Additionally, there is one other place where the shell command is constructed, which is when hpcFlow invokes a commands file to execute a run. Typically, the shell command that you set in the above configuration change is sufficient. However, if you need these two scenarios to use different shell executables or executable arguments, you can additionally modify the scheduler’s shebang_executable default value in the configuration (which overrides the shell configuration) like this:

config:
  shells:
    bash:
      defaults:
        executable_args: [--login] # applied when invoking command files
  schedulers:
    sge:
      defaults:
        shebang_executable: [/path/to/bash/executable, arg_1, arg_2] # applied to scheduler shebang only

Note that in this case (for shebang_exectuable), the shell executable path must also be specified, in addition to the shell arguments.

Random seeds#

By default, hpcFlow sets a workflow-level resource item random_seed (using Numpy’s np.random.SeedSequence.generate_state(1)).

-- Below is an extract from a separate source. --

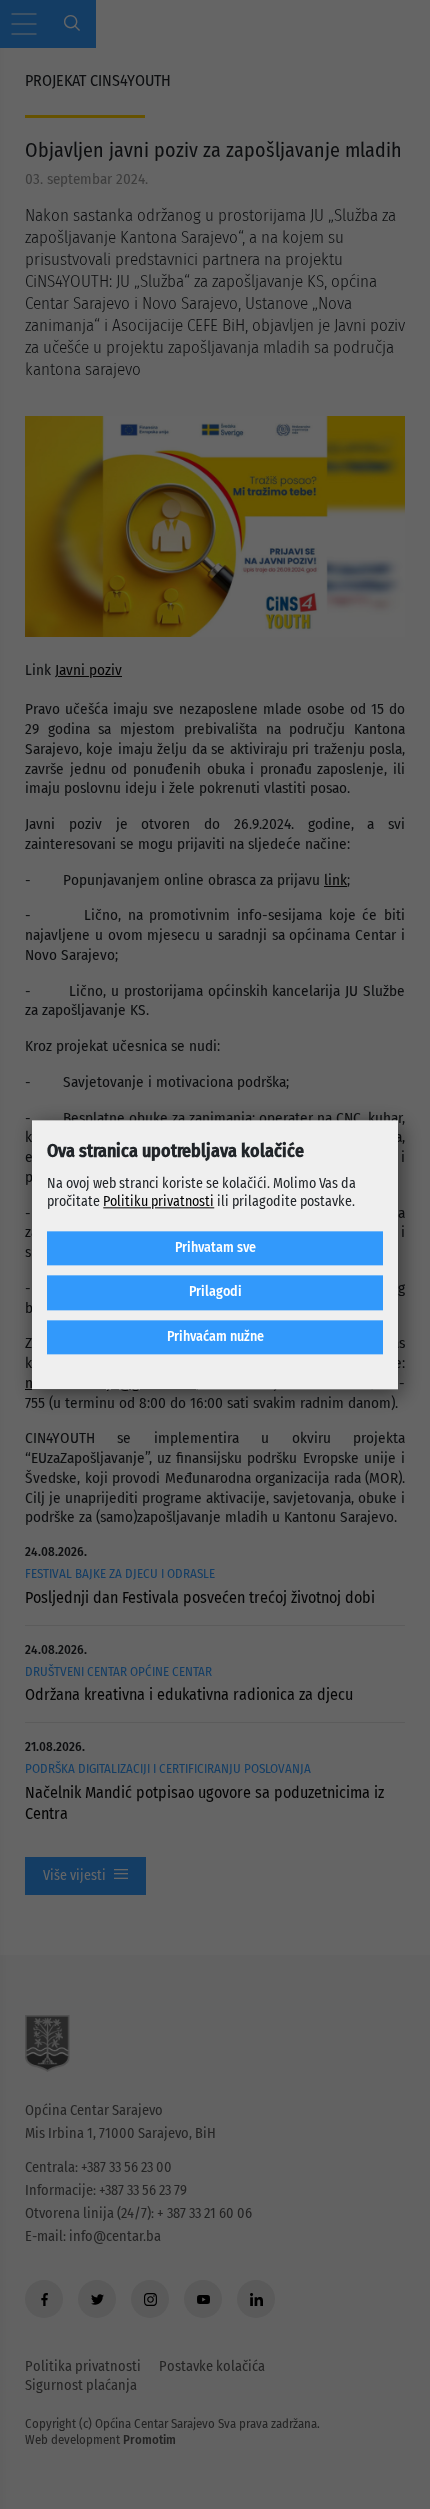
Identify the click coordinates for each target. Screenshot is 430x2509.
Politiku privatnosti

This integer is then exposed as a (string) environment variable called HPCFLOW_RUN_RANDOM_SEED. The value of this seed can be overriden in the usual way of setting resource items (e.g. at the workflow level or at the task level, for a given action scope).

If specifying a repeats value in a task (or element set), a value sequence will be auto-generated by default to assign distinct random_seed values for each individual repeat (using the path resources.any.random_seed). By default a master seed will be generated and stored in the repeats descriptor, from which the sequence’s seed values are derived. For reproducibility, the master seed can be specified manually in the repeats descriptor:

tasks:
  - schema: my_schema
    inputs:
      p1: 100
    repeats:
      number: 2
      master_seed: 1234

To prevent a random_seed sequence being generated, you can set the repeats attribute generate_seed_sequence to False. For example, in YAML, instead of:

tasks:
  - schema: my_schema
    inputs:
      p1: 100
    repeats: 2

you can write:

tasks:
  - schema: my_schema
    inputs:
      p1: 100
    repeats:
      number: 2
      generate_seed_sequence: false